**SOURCE DATA**

________________

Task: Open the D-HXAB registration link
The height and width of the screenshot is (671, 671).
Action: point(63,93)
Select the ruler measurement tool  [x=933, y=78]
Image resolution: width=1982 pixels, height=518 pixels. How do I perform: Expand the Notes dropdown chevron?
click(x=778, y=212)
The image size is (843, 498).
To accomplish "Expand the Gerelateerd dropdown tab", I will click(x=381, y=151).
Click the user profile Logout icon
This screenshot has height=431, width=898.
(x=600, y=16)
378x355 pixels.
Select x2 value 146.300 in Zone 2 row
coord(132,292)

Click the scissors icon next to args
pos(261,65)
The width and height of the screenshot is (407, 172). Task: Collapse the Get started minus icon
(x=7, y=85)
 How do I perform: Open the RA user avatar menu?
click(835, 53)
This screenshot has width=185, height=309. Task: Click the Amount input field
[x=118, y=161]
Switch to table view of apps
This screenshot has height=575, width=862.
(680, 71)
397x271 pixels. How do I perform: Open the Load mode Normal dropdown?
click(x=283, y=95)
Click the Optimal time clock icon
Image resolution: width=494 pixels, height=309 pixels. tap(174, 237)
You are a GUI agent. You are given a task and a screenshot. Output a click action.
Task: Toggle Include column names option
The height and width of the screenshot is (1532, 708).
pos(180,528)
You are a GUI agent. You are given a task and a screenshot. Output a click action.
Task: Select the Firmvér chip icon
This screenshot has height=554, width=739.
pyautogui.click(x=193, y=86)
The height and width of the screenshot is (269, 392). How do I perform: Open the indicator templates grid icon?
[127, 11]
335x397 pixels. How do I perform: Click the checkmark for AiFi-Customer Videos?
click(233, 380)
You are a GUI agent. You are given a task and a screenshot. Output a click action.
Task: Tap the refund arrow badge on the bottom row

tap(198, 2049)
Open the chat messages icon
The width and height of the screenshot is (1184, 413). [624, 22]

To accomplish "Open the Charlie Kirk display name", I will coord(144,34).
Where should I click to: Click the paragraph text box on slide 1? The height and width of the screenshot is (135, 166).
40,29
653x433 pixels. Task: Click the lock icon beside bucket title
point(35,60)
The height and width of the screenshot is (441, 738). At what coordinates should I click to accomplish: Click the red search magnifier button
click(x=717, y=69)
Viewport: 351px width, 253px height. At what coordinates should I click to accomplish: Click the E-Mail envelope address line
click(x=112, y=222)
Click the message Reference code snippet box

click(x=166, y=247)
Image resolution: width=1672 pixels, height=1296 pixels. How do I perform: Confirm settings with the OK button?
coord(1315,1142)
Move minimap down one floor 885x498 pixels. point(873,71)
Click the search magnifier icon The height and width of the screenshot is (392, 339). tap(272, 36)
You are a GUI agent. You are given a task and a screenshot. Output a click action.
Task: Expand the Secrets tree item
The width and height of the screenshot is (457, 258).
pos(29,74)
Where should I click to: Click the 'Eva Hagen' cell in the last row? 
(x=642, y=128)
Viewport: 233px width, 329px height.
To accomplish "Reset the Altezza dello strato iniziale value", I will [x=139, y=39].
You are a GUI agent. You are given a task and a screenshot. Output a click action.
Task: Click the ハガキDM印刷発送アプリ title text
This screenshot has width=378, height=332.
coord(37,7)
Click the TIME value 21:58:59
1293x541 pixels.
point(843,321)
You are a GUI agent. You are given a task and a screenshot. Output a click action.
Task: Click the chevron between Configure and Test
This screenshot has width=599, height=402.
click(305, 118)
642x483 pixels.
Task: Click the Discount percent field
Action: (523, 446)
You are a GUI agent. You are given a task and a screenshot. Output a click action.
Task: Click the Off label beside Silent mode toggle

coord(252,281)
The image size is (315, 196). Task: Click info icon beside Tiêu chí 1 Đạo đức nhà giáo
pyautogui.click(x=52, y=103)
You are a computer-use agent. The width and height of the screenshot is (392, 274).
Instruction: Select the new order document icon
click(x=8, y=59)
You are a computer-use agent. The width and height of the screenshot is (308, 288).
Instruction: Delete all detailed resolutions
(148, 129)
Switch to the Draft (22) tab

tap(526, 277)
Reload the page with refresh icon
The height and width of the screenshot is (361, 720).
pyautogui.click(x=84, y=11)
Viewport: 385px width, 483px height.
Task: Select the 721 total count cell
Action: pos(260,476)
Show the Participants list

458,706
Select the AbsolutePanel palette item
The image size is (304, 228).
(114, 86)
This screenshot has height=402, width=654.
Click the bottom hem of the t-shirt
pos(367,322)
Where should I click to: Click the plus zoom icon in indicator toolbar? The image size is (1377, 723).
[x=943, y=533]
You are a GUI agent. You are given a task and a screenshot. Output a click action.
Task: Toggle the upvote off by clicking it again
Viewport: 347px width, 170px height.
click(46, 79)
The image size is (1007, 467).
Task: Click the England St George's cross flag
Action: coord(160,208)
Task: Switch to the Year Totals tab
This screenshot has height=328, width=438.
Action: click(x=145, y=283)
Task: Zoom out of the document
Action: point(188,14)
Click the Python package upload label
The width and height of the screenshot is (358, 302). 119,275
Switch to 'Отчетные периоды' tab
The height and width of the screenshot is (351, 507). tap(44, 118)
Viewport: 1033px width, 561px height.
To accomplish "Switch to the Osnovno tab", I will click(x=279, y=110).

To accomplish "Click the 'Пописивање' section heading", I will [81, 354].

________________

**TASK INSTRUCTIONS**
Please copy all lines of the listing in which the string "will" occurs.

**YOUR SOLUTION**
To accomplish "Expand the Gerelateerd dropdown tab", I will click(x=381, y=151).
To accomplish "Open the Charlie Kirk display name", I will coord(144,34).
To accomplish "Reset the Altezza dello strato iniziale value", I will [x=139, y=39].
To accomplish "Switch to the Osnovno tab", I will click(x=279, y=110).
To accomplish "Click the 'Пописивање' section heading", I will [81, 354].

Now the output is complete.